REQUIRED WORK: Could you print exactly the lines of the listing below, starting at the line that has "Task: Tick the select-all checkbox beside 文件名" and ending at the line that has "Given: Click the sort descending arrow icon", and only those lines?

SUPPLIED MATERIAL:

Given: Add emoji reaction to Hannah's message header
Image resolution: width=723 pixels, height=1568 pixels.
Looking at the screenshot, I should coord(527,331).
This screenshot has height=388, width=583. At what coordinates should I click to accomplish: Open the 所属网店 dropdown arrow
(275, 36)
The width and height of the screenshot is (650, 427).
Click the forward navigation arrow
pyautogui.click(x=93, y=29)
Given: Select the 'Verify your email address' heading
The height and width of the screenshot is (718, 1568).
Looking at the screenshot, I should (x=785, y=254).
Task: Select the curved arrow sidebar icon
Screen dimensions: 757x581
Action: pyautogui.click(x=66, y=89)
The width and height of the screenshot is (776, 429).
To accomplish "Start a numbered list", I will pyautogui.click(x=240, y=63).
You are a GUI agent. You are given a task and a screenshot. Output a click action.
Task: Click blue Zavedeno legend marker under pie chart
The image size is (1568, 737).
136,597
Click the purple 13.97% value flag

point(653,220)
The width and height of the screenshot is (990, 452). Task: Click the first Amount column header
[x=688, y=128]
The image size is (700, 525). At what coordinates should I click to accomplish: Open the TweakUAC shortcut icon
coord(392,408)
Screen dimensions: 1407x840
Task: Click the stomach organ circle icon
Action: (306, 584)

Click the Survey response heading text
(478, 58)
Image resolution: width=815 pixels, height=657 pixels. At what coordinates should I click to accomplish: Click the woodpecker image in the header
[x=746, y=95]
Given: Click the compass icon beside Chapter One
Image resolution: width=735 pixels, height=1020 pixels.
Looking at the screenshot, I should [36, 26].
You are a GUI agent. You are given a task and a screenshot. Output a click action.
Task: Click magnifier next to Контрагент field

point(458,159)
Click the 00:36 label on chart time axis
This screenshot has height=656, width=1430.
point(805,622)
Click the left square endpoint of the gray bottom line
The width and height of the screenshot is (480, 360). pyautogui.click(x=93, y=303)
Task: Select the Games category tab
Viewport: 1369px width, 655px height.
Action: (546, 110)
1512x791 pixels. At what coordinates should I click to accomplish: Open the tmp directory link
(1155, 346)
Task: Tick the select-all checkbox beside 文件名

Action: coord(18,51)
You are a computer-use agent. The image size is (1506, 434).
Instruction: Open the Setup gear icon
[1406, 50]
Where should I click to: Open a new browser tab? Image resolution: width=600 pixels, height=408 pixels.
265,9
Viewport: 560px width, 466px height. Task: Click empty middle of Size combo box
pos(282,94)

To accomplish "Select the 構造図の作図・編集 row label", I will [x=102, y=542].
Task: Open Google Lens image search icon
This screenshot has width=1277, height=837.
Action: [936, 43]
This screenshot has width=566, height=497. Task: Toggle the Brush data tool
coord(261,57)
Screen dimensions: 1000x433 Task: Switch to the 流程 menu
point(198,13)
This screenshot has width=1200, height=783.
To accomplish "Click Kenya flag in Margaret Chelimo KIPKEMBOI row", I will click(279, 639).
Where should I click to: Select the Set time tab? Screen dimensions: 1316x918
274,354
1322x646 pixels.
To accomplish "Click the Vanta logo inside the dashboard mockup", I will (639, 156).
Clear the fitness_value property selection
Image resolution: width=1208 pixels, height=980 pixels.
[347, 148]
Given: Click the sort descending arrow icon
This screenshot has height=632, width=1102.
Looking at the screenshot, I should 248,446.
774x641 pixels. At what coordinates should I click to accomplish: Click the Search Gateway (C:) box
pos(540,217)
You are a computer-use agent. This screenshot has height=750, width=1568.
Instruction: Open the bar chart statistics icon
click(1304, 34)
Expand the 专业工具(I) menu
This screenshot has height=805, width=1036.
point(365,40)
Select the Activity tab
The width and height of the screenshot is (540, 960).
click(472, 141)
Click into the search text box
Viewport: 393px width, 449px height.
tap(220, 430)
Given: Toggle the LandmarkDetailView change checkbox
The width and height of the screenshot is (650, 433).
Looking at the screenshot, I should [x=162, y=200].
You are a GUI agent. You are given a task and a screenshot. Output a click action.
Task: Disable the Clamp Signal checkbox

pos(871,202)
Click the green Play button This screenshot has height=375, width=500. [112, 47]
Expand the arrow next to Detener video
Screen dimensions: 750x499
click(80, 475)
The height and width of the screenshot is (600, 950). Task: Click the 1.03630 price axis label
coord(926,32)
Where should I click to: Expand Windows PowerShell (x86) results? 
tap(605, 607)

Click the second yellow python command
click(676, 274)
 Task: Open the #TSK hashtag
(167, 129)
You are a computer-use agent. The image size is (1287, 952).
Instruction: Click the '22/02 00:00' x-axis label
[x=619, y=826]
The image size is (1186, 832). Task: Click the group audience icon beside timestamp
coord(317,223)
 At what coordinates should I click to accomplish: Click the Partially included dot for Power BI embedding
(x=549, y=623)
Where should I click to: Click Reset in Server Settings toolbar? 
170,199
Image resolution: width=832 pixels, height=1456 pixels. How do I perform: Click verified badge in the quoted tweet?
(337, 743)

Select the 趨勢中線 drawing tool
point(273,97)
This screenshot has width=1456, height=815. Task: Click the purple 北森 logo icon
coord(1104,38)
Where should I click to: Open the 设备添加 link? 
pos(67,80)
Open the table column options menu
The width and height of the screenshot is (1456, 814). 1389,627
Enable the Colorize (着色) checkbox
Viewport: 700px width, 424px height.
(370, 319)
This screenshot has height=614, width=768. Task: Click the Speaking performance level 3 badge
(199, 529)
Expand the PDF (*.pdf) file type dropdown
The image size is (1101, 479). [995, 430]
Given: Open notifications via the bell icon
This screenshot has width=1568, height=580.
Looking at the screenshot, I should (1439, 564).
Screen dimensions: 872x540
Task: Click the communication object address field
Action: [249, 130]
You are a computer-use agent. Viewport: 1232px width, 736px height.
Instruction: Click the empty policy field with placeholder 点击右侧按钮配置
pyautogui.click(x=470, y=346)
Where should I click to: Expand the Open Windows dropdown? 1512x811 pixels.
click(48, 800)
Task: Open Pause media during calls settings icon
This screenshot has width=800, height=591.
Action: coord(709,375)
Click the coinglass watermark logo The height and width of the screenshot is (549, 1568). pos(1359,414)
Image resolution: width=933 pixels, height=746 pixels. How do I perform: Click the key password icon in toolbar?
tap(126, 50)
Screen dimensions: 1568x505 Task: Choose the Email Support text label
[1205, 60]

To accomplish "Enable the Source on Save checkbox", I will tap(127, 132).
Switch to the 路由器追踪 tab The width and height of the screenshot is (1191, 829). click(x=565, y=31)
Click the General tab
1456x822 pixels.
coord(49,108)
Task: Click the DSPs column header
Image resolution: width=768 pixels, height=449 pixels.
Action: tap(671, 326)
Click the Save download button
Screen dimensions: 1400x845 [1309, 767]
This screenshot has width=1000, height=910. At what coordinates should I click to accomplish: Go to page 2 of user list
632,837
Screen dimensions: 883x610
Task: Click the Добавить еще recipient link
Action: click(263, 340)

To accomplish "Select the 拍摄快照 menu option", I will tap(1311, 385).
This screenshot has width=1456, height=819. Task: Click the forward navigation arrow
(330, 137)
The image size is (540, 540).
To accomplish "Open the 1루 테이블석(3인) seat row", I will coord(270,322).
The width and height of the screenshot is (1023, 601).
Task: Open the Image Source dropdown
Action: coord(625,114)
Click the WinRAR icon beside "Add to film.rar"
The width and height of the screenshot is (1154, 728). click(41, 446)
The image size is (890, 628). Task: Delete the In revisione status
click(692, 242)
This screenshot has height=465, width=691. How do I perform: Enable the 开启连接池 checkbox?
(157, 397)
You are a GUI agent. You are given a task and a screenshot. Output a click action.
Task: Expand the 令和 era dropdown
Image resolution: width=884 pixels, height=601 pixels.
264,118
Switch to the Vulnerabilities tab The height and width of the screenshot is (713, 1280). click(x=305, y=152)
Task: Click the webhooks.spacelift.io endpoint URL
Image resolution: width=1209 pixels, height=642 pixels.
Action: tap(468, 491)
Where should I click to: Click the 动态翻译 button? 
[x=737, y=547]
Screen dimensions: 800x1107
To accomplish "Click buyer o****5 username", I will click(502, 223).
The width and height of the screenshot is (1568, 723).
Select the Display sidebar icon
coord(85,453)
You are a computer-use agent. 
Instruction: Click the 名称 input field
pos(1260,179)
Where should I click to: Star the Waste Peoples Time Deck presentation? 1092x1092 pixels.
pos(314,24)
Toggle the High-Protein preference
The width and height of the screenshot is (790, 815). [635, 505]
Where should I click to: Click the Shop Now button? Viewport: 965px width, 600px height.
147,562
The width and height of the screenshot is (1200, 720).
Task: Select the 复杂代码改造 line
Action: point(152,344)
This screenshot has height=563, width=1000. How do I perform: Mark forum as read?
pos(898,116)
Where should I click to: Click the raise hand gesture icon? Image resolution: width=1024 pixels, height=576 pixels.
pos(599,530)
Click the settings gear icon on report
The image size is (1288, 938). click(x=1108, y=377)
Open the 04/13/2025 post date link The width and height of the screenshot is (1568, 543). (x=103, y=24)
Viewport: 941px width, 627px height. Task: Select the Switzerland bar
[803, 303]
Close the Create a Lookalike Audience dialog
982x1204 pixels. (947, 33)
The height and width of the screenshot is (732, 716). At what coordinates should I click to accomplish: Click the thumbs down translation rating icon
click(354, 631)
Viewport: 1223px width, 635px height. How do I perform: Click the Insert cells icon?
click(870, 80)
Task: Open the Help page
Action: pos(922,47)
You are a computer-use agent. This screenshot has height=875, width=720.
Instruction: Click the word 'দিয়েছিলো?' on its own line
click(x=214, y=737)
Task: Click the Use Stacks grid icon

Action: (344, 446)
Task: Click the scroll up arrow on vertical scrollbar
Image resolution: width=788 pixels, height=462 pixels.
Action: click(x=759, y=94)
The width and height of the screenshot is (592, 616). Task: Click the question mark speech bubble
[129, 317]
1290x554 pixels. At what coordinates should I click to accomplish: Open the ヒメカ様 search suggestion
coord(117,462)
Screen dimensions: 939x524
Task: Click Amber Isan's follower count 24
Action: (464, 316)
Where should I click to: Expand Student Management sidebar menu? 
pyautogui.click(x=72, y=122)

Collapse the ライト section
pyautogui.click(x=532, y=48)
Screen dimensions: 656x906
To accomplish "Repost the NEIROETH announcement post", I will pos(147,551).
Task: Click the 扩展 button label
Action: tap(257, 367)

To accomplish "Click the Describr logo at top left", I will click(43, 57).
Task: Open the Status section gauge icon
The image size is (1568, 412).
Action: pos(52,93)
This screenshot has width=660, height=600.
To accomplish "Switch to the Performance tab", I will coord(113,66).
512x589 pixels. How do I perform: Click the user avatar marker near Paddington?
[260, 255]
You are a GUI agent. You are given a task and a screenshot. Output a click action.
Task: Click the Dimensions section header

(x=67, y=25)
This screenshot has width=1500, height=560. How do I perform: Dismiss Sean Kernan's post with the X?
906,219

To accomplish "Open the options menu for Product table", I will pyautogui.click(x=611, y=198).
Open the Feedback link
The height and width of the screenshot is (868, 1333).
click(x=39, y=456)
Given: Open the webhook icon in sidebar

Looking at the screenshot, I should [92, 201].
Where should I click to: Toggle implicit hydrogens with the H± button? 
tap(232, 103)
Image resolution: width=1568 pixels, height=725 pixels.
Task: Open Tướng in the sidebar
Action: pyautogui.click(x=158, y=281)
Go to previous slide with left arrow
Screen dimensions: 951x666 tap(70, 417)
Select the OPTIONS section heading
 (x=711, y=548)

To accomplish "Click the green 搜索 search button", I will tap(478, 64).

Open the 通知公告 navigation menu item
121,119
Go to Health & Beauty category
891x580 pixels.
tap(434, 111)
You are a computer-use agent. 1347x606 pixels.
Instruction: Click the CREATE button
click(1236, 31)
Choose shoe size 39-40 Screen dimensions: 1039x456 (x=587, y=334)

RESPONSE FOR THIS EXERCISE:
Task: Tick the select-all checkbox beside 文件名

Action: coord(18,51)
You are a computer-use agent. The image size is (1506, 434).
Instruction: Open the Setup gear icon
[1406, 50]
Where should I click to: Open a new browser tab? Image resolution: width=600 pixels, height=408 pixels.
265,9
Viewport: 560px width, 466px height. Task: Click empty middle of Size combo box
pos(282,94)

To accomplish "Select the 構造図の作図・編集 row label", I will [x=102, y=542].
Task: Open Google Lens image search icon
This screenshot has width=1277, height=837.
Action: [936, 43]
This screenshot has width=566, height=497. Task: Toggle the Brush data tool
coord(261,57)
Screen dimensions: 1000x433 Task: Switch to the 流程 menu
point(198,13)
This screenshot has width=1200, height=783.
To accomplish "Click Kenya flag in Margaret Chelimo KIPKEMBOI row", I will click(279, 639).
Where should I click to: Select the Set time tab? Screen dimensions: 1316x918
274,354
1322x646 pixels.
To accomplish "Click the Vanta logo inside the dashboard mockup", I will (639, 156).
Clear the fitness_value property selection
Image resolution: width=1208 pixels, height=980 pixels.
[347, 148]
Given: Click the sort descending arrow icon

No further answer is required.